*** Source document

THE HAIR GOT CUT! THE HAIR GOT CUT! THE HAIR GOT CUT!
That is all, kthx.
Wait, I lied. Four things. Cos you know when he's standing outside on her porch on the phone and he has his hand in the back pocket (such a Gale-ism ♥) of his jeans and you can see this tiny little peak of his tummy and his brown belt?
I might have liked that. Just a little. And by little I mean that might've been the best two seconds of my life.
Even as I fear for the existance of Jackson's dog, PETA. I'm so doing a frame-by-frame search of that apartment (or was it a house?) when we get caps for a doggie dish. And QaF DVDs on a shelf. COS HOW AWESOME WOULD THAT BE AMIRITE.
Randypants turns 31.
For this v. speshul day in Harrison history, I bring you this actual scene of Earl and Randy in bed from My Name is Earl:

E: Randy!
R: Randy. Yeah, I'm glad you brought that up. Since I'm gonna be a little older in a few days, I'd like you to start calling me by my proper name: Randolph.

******

Direction –
Copy the fan post above word for word, everything from "That is all, kthx." down to "his brown belt?".

*** Recorded data

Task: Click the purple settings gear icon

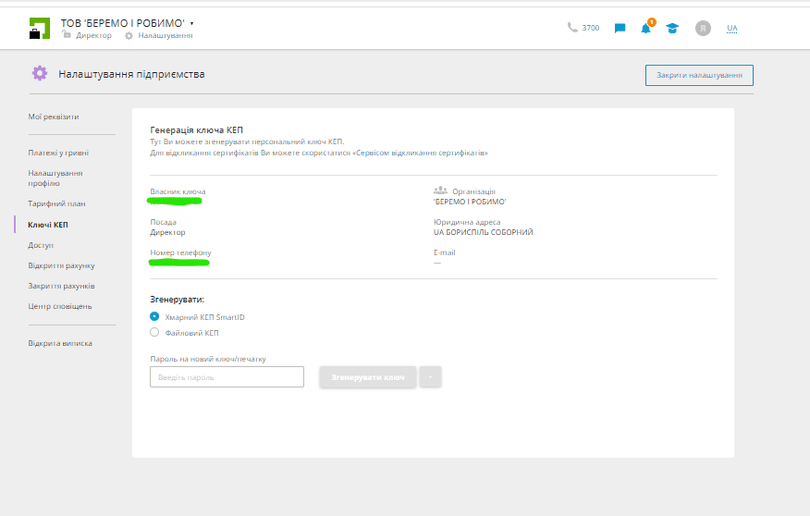Action: [x=39, y=74]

******

Solution for this task –
That is all, kthx.
Wait, I lied. Four things. Cos you know when he's standing outside on her porch on the phone and he has his hand in the back pocket (such a Gale-ism ♥) of his jeans and you can see this tiny little peak of his tummy and his brown belt?